Домой / Античное Средиземноморье / Иордан о войне остроготов Германариха с гуннами

Иордан о войне остроготов Германариха с гуннами

Гунны идут на Рим. Иллюстрация худ. Ульпиано Кеки.

О ПРОИСХОЖДЕНИИ И ДЕЯНИЯХ ГЕТОВ«Getica» Иордана.

Иордан о войне остроготов Германариха с гуннами.

{121} Спустя немного времени, как передаёт Орозий, взъярилось на готов племя гуннов 378, самое страшное из всех своей дикостью. Из древних преданий мы узнаем, как они произошли 379.

Король готов Филимер, сын великого Гадариха, после выхода с острова Скандзы, пятым по порядку держал власть над гетами и, как мы рассказали выше, вступил в скифские земли. Он обнаружил среди своего племени несколько женщин-колдуний, которых он сам на родном языке * [* Patrio sermone.] называл галиуруннами (Haliurunnae)380. Сочтя их подозрительными, он прогнал их далеко от своего войска и, обратив их таким {122} образом в бегство, принудил блуждать в пустыне. Когда их, бродящих по бесплодным пространствам, увидели нечистые духи, то в их объятиях соитием смешались с ними и произвели то свирепейшее племя, которое жило сначала среди болот, — малорослое, отвратительное и сухопарое, понятное как некий род людей только лишь в том смысле, что обнаруживало подобие человеческой речи.

Вот эти-то гунны, созданные от такого корня, и подступили к {123} границам готов. Этот свирепый род, как сообщает историк Приск 381, расселившись на дальнем берегу 382 Меотийского озера (Азовское море), не знал никакого другого дела, кроме охоты, если не считать того, что он, увеличившись до размеров племени 383, стал тревожить покой соседних племен коварством и грабежами.

:: ЧТО СДЕЛАТЬ ::
A) Укажите, как, согласно тексту об остроготах и гуннах, король Филимер называл женщин-колдуний на родном языке.
B) Продолжите текст об остроготах и гуннах начиная с фразы, следующей за его последним предложением.
Записи — это отдельный материал, не связанный с текстом об остроготах и гуннах.

:: ПЕРЕЧЕНЬ ЗАПИСЕЙ ::
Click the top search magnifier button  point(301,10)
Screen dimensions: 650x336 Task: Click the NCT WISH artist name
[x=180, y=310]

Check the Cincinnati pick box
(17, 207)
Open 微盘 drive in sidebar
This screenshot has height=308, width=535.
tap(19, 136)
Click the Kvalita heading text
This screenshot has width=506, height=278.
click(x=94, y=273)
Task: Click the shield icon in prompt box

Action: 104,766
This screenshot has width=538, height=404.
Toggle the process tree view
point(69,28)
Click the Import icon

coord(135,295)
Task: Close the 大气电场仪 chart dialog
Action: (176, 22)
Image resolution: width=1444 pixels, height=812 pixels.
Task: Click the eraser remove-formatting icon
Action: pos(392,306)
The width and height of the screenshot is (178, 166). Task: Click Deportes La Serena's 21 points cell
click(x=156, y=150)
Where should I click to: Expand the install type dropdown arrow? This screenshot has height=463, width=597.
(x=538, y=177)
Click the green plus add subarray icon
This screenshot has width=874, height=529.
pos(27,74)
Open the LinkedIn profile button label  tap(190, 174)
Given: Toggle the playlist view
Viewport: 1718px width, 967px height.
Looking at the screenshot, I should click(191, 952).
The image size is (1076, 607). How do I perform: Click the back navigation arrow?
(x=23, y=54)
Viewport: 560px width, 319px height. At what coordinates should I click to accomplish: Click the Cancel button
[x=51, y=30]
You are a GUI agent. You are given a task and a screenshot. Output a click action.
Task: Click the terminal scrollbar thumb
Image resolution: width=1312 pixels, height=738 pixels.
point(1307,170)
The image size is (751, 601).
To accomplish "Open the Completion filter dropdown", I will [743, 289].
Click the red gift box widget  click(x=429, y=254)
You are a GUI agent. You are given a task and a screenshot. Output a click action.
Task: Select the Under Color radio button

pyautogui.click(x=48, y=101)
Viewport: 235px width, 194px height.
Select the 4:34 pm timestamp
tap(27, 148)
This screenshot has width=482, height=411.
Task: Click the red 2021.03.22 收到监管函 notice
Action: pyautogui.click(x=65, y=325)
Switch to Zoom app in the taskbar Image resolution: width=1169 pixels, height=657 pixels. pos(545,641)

:: ПИСЬМЕННЫЕ ОТВЕТЫ ::
A) Он называл их галиуруннами (Haliurunnae).

B)
Карта Азовского моря

Охотники из этого племени, выискивая однажды, как обычно, дичь на берегу внутренней 384 Меотиды, заметили, что вдруг перед {124} ними появился олень385, вошёл в озеро и, то ступая вперед, то приостанавливаясь, представлялся указующим путь. Последовав за ним, охотники пешим ходом перешли Меотийское озеро, которое [до тех пор] считали, как море, не переходимым. Лишь только перед ними, ничего не ведающими, показалась скифская земля, олень исчез 386.

{125} Я полагаю, что сделали это, из-за ненависти к скифам, те самые духи, от которых гунны ведут своё происхождение.

Вовсе не зная, что, кроме Меотиды, существует ещё другой мир, и приведенные в восхищение скифской землей, они, будучи догадливыми, решили, что путь этот, никогда ранее неведомый, показан им божественным [соизволением]. Они возвращаются к своим, сообщают им о случившемся, расхваливают Скифию и убеждают всё племя отправиться туда по пути, который они узнали, следуя указанию оленя.

Всех скифов, забранных ещё при вступлении, они принесли в жертву победе, а остальных, покоренных, подчинили себе. Лишь только они перешли громадное озеро, то — подобные некоему урагану племён — захватили там алпидзуров, алцилдзуров, итимаров, тункарсов и боисков 387, сидевших на побережье этой самой Скифии. 

Комментарии (378 — 387)

378 Появление гуннов на Северном Кавказе и близ Дона на территории, занятой аланами, относится примерно к 360-370 гг.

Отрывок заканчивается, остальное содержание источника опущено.